# Parts of the exercise
**1.** Rewrite the paragraph beginning "Methods: Four previously treated" from the abstract below as a concise bulleted list that keeps its main facts.
**2.** Reproduce the stretch of the abstract below from "Purpose: Demonstration of" through "organs-at-risk (OARs) sparing.".

Automated Treatment Planning for Stereotactic Recurrent Head and Neck Cancers Using Knowledge-Based Planning, Multicriteria Optimization, and Dosimetric Scorecards 📝

Author: Shane McCarthy, Damodar Pokhrel, William St. Clair, Eddy S Yang 👨‍🔬

Affiliation: University of Kentucky, Department of Radiation Medicine 🌍

Abstract:

Purpose: Demonstration of automated stereotactic treatment planning for recurrent head and neck (RHN) cancers using knowledge-based planning, multicriteria optimization (MCO), and dosimetric scorecards while maintaining an effective target dose with improved organs-at-risk (OARs) sparing.
Methods: Four previously treated RHN HyperArc patients, prescribed 30-40 Gy in five fractions, were gathered. For each patient a unique dosimetric scorecard was created and beam geometry was established using HyperArc. An Eclipse Scripting script then automatically generated a plan using an in-house RapidPlan model. Next, the plan was fed to a custom tradeoff exploration algorithm which systematically explored the MCO’s Pareto frontier and evaluated the Pareto plan’s score from the scorecard. A deliverable plan was generated from the best scoring tradeoff costs. Final dose, calculated with AcurosXB, was normalized to the original plan’s PTV D95%. Maximum doses to OARs, target metrics, and calculation/optimization times were recorded.
Results: The automated treatment process took on average 12.1 ± 0.9 minutes to generate the RapidPlan plan and an additional 25.0 ± 2.6 minutes for MCO exploration. The GTV mean dose stayed comparable across all plans with an average decrease of 0.8 ± 0.9 Gy from the original plan to the RapidPlan and an average increase of 0.3 ± 1.2 Gy from the original plan to the MCO plan. The PTV Paddick’s conformity index received an average decrease of 0.01 ± 0.01 from original to RapidPlan and an increase of 0.02 ± 0.01 from original to MCO. All OAR maximum dose changes were favorable or remained within clinically acceptable dose levels for stereotactic delivery.
Conclusion: The process established throughout this work offers a nearly fully automated treatment planning routine demonstrated for stereotactic RHN patients. Through automation, the treatment planning workflow is standardized and quickened, improving the clinical workflow and allowing shortened simulation to treatment times, potentially improving clinical outcomes.

# Extracted entries
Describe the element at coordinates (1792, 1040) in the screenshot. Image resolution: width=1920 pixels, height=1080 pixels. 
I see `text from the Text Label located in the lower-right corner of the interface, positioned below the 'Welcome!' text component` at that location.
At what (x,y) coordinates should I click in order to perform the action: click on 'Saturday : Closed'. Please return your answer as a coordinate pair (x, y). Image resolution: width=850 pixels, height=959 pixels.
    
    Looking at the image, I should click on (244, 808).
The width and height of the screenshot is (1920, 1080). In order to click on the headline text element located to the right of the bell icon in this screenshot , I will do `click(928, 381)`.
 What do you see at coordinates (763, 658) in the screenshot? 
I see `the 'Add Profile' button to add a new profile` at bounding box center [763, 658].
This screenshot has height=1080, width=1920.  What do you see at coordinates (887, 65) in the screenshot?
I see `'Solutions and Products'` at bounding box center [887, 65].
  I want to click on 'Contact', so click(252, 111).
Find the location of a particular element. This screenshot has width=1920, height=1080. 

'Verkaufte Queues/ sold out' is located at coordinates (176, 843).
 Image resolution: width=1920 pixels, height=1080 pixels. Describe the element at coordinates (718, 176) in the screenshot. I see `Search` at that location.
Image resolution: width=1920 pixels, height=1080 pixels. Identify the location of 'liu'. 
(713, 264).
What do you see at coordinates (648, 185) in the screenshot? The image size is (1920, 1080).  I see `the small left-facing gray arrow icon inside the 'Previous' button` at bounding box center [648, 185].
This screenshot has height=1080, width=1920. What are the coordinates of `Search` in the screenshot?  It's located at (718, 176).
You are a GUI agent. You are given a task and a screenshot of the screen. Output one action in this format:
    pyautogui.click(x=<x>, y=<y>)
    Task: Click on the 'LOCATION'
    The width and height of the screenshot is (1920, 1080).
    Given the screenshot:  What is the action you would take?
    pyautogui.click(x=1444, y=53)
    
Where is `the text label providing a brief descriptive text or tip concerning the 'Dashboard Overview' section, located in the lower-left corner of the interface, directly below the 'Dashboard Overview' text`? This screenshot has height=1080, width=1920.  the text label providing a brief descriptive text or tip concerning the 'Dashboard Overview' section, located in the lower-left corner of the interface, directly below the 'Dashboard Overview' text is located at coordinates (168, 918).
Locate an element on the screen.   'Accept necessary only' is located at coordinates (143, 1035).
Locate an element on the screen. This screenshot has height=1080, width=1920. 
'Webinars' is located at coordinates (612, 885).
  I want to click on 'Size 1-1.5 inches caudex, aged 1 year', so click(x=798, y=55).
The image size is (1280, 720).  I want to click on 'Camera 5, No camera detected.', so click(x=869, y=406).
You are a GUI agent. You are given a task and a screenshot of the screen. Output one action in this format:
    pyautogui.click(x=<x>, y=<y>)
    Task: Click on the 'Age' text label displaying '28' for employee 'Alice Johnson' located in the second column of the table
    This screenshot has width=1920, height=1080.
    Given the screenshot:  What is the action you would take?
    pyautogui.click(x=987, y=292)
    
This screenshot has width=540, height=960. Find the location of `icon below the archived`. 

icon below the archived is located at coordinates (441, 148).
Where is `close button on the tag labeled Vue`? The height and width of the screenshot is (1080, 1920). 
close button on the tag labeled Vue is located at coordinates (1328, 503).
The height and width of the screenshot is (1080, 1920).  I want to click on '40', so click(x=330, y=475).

# Answers to the exercise
**1.**
- Four recurrent head and neck patients previously treated with HyperArc, prescribed 30–40 Gy in five fractions, were gathered.
- A unique dosimetric scorecard was created for each patient, and beam geometry was established using HyperArc.
- An Eclipse Scripting script automatically generated a plan using an in-house RapidPlan model.
- A custom tradeoff exploration algorithm systematically explored the MCO's Pareto frontier and scored each Pareto plan with the scorecard.
- A deliverable plan was generated from the best-scoring tradeoff costs.
- Final dose was calculated with AcurosXB and normalized to the original plan's PTV D95%.
- Maximum OAR doses, target metrics, and calculation/optimization times were recorded.

**2.**
Purpose: Demonstration of automated stereotactic treatment planning for recurrent head and neck (RHN) cancers using knowledge-based planning, multicriteria optimization (MCO), and dosimetric scorecards while maintaining an effective target dose with improved organs-at-risk (OARs) sparing.